Meta Says Its First Pay-to
Meta Says Its First Pay-to-Use AI Model Outperforms Google
Meta has introduced a new artificial intelligence (AI) model that includes a paid tier for developers.
It marks the first time the tech giant has charged businesses to access one of its AI models but will be one of the most affordable options on the market, CEO Mark Zuckerberg said in an interview with Bloomberg News Thursday (July 9).
“Since this is not an open source model, this is I think the first time that we’re doing a real serious API,” Zuckerberg said, in reference to the application programming interface used to access the company’s AI. “And the pricing is going to be very aggressive and attractive.”
Muse Spark 1.1’s chief improvement, the CEO added, is in its agentic AI capabilities, offering “state-of-the-art or very close to it” agentic reasoning and tool use. Meta has also made significant improvements in the model’s coding abilities, Zuckerberg said, with company employees using it in-house to create products and features for its apps.

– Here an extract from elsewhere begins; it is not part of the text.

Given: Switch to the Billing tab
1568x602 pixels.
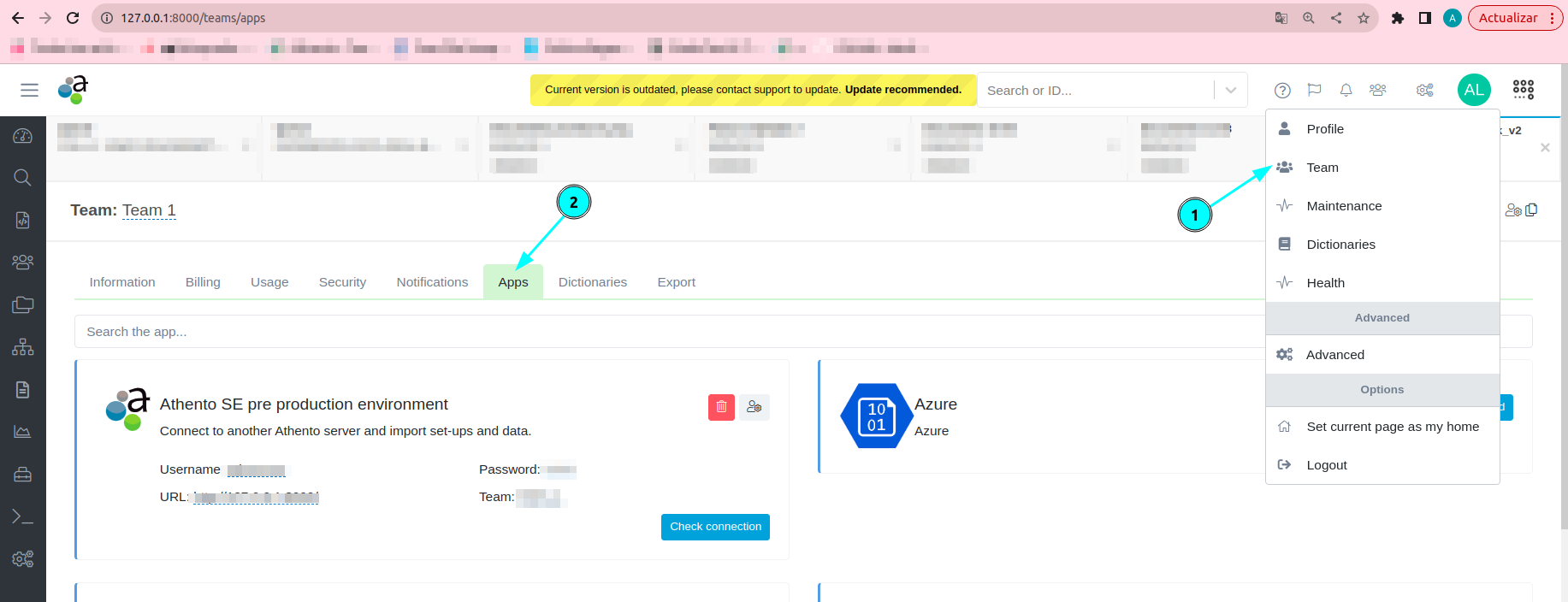Looking at the screenshot, I should pos(203,282).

Meta will also roll out a new Meta Model API system, which will be used to collect fees from developers. Its API pricing is around 25% of the cost advertised by OpenAI and Anthropic, the report said. Developers will be able to use the model for free, but will need to pay for access once they’ve used a certain level of tokens, Zuckerberg told Bloomberg.
The report added that while Meta has committed hundreds of billions of dollars to its AI efforts, the company’s models have not tested as well as its rivals. However, Muse Spark 1.1 is more competitive, Zuckerberg argued, and tested better than Google’s Gemini in several areas related to agents, coding and multimodal capabilities.
“That is a pretty interesting milestone because I think this may be the first time, at least that I can remember, that Meta’s models are better than all of the Google models,” he said.
In other Meta news, PYMNTS wrote earlier this week about the company’s debut of Muse Image, the first AI image model from Meta Superintelligence Labs. The product immediately sparked privacy concerns, though PYMNTS noted that it also comes as Meta is facing calls to demonstrate adoption and commercialization of its AI products.
“Muse Image addresses both pressures simultaneously,” PYMNTS wrote. “It gives consumers a free creative tool embedded across platforms they already use and gives advertisers a personalization engine trained on billions of authenticated user identities.”